We were inspired by early computer software like ELIZA which simulates a conversation for psychotherapy purposes in the 1960s. We wanted to do something similar and apply modern computing technologies to improve healthcare and help those who are suffering from mental illness.
What it does
In our case, we saw the power and ease of use of Google's Cloud Platform ML APIs, so we envisioned an analytics product which gives therapists data from interview sessions with patients. Using natural language processing, facial recognition and speech intelligence, it provides metrics on speech and facial sentiment, word content frequency to aid the therapist's analysis of the patient.
How we built it
We built it on a Node.js backend and React.js frontend. The Google Cloud Platform APIs we utilized are the Vision API for facial sentiment analysis, Video Intelligence for speech to text capability, and Natural Language Processing for metrics on the patient's speech.
Challenges we ran into
We ran into many challenges in this project. Calling Google's API with the data means we had to manage various synchronous components to minimize the load time, and correctly parse the inputs and outputs. For inputs, one challenge was that we had to sample snapshots of the video at intervals for facial recognition. Also, the API did not seem to respond well to videos with poor visual or audio quality. For outputs, we needed to parse the data into chronological order for our timeline tool, which involves breaking transcriptions down to individual sentences and fetching their sentiment values from the ML engine and associating them with a specific timestamp to pass to the frontend.

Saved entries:

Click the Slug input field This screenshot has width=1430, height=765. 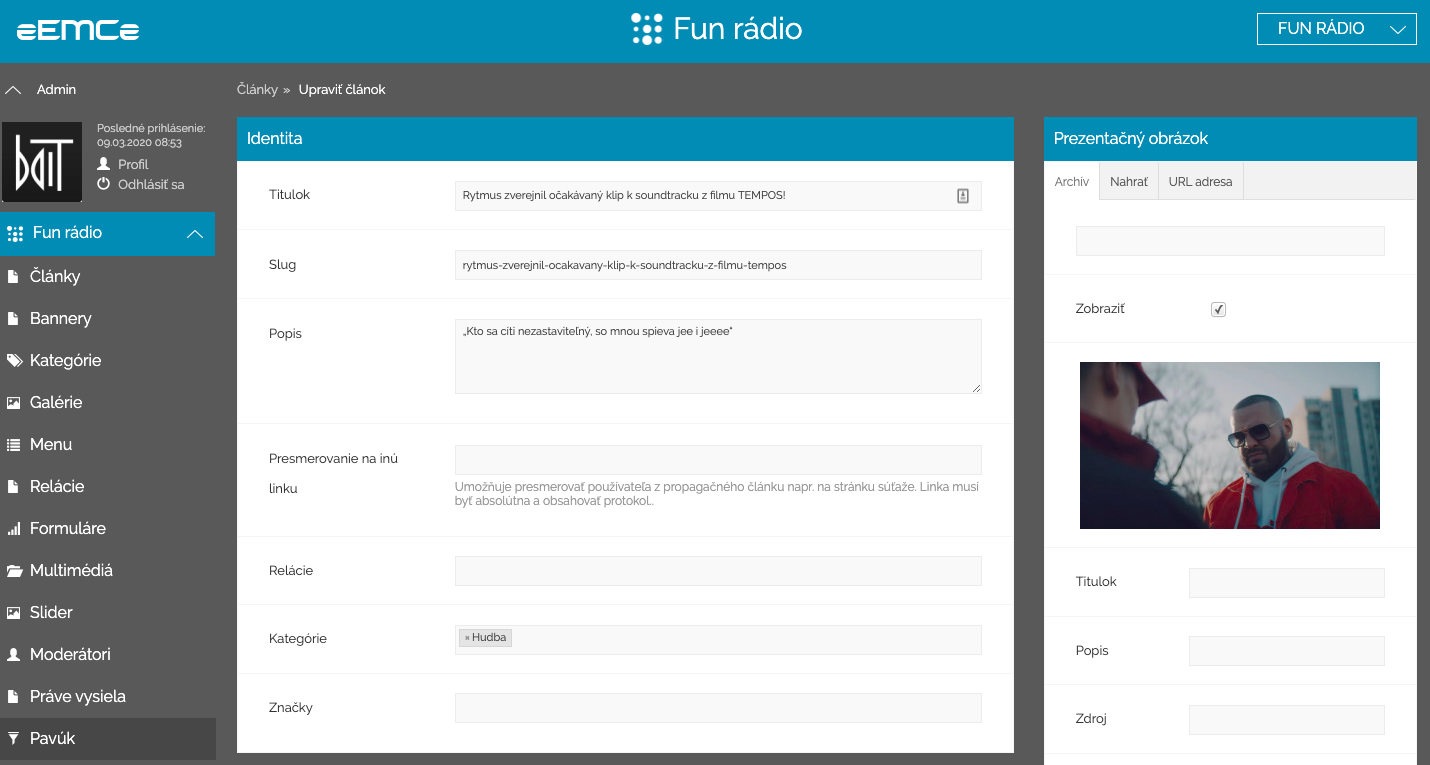717,265
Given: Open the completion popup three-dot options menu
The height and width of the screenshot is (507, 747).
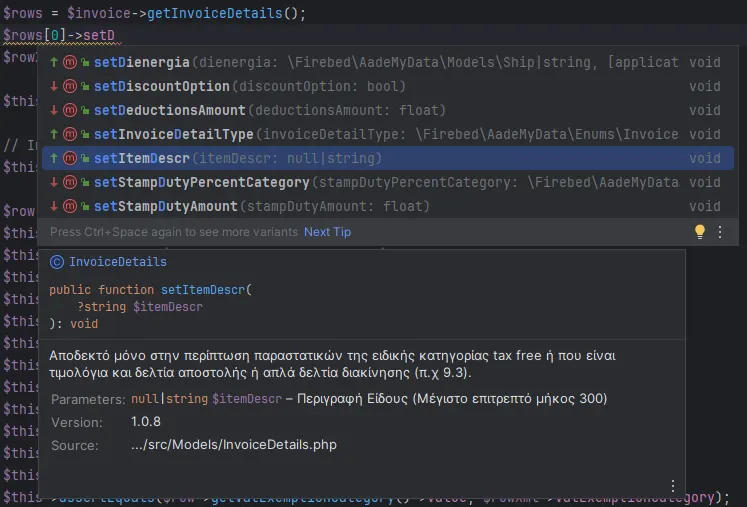Looking at the screenshot, I should 720,231.
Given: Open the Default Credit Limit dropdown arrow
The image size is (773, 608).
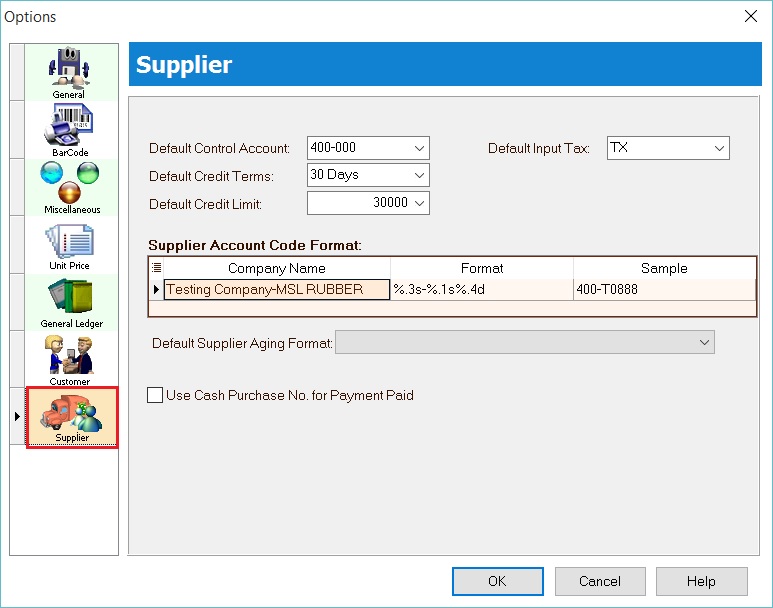Looking at the screenshot, I should 419,203.
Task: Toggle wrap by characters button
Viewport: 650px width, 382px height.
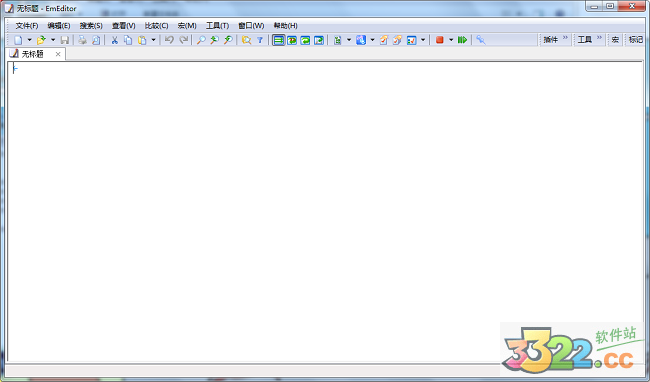Action: point(292,40)
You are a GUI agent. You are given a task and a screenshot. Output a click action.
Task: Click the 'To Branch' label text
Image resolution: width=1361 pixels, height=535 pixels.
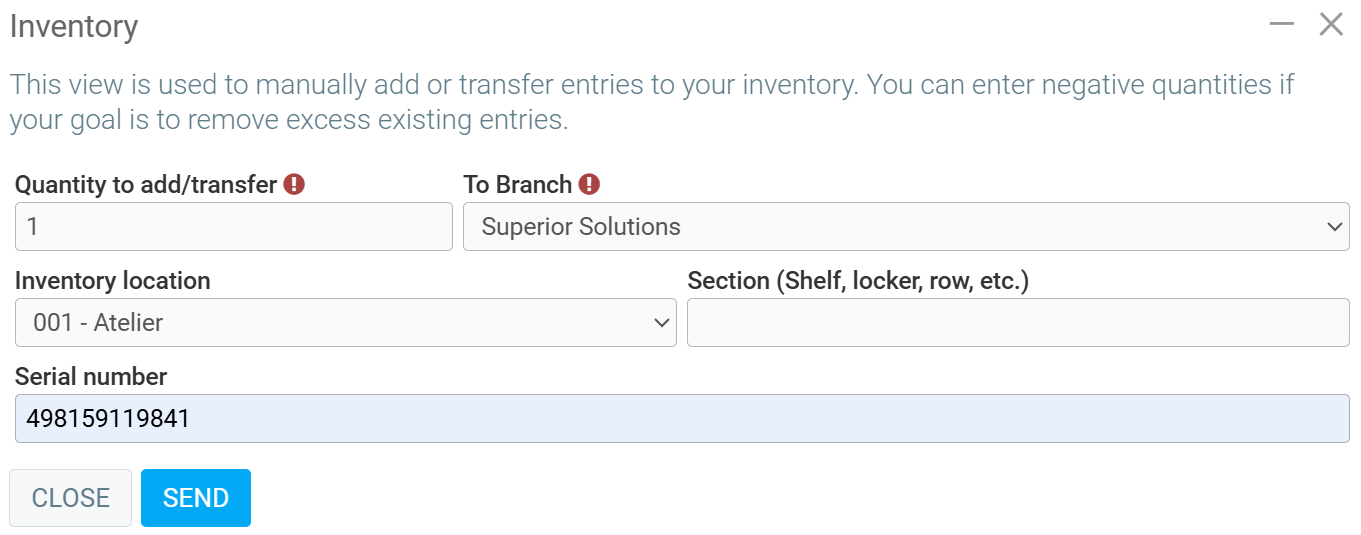pyautogui.click(x=517, y=185)
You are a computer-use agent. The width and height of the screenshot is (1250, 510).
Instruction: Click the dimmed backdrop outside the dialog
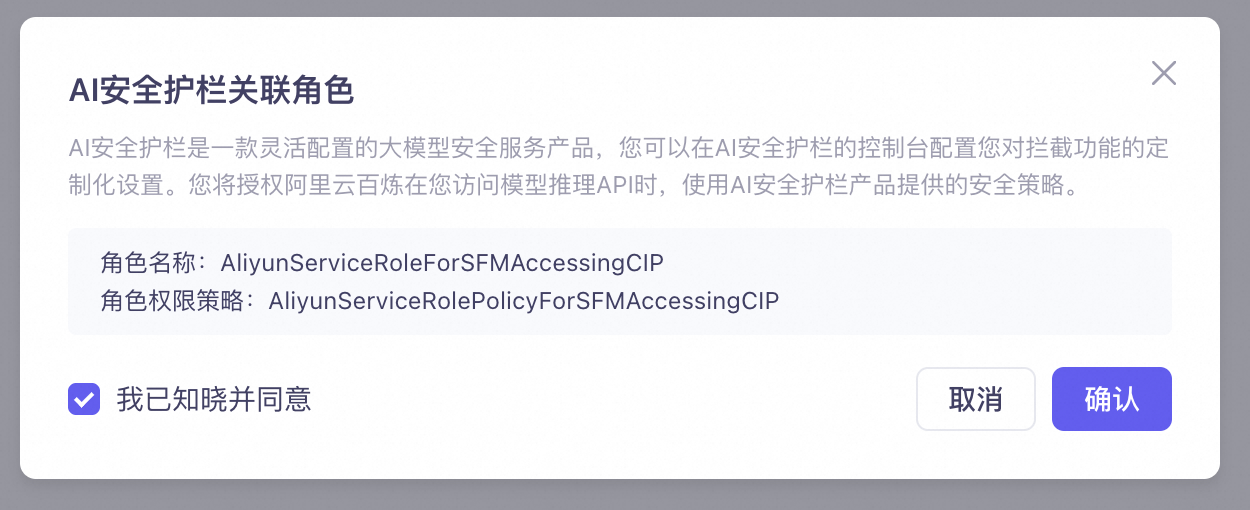[x=625, y=495]
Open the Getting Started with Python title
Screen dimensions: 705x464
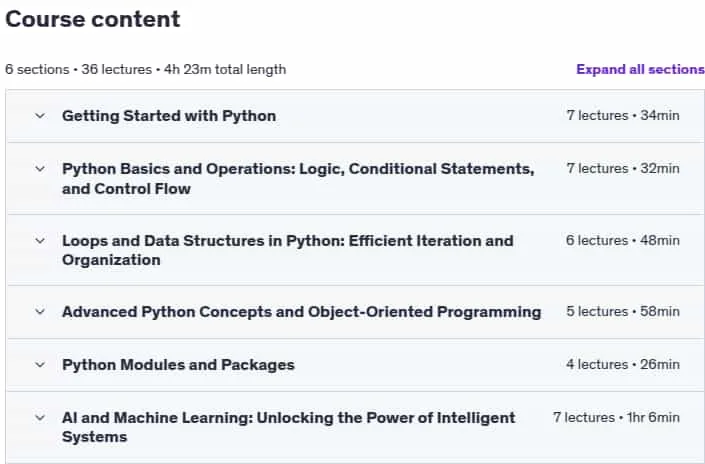169,116
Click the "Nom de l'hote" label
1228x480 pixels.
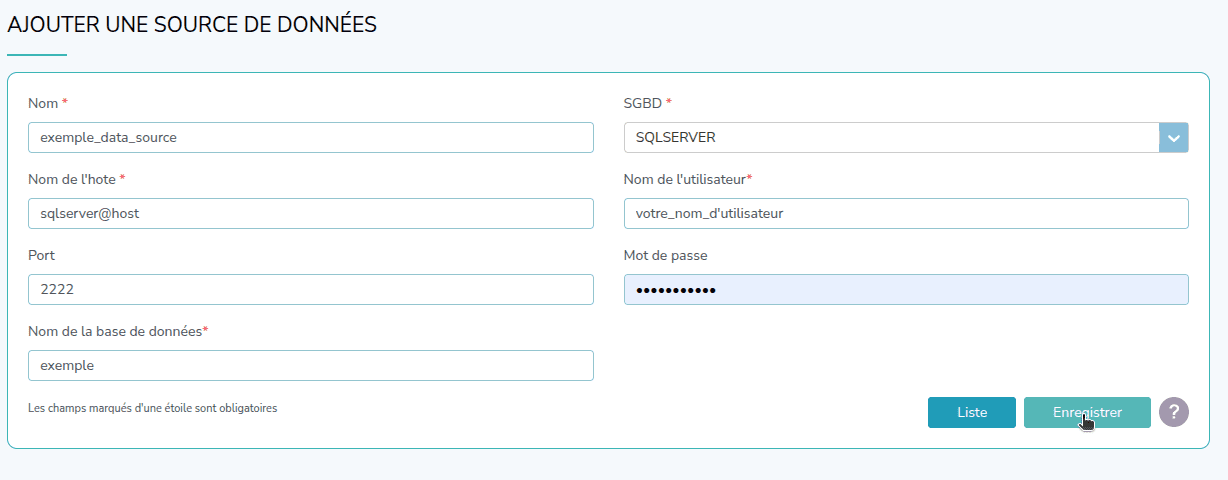[72, 179]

■ **WORK TASK 1**:
Sum up the therapy analytics write-up in two sentences.
■ **WORK TASK 2**:
Carry on with the therapy analytics write-up from the point where it stops.
You won't need the entries for this.

■ **ANSWER 1**:
Drawing on ELIZA, the team built an analytics product on a Node.js backend and React.js frontend that uses Google Cloud Platform's Vision, Video Intelligence, and Natural Language Processing APIs to give therapists metrics on speech and facial sentiment and word frequency from patient interview sessions. Their challenges included managing synchronous components to cut load time, sampling video snapshots for facial recognition, getting poor API responses to low-quality video or audio, and putting transcribed sentences with their sentiment values and timestamps in chronological order for a timeline tool.

■ **ANSWER 2**:
What we learned
What's next for TherapyTracker
In the future we could further expand our tool by utilizing real specific training data instead of the pretrained cloud ML API which we found to be not as powerful. Having a specified ML engine means that we could extract more specific metrics that is more useful for the objective of our tool. For example, more detailed sentiment analysis allows us to capture finer details in mood, expression. Speech content entity detection will allow us to analyze trends in the specific content the person is talking about. We also mocked features like patient management and session management to give long term trends for multiple patients over multiple interview sessions.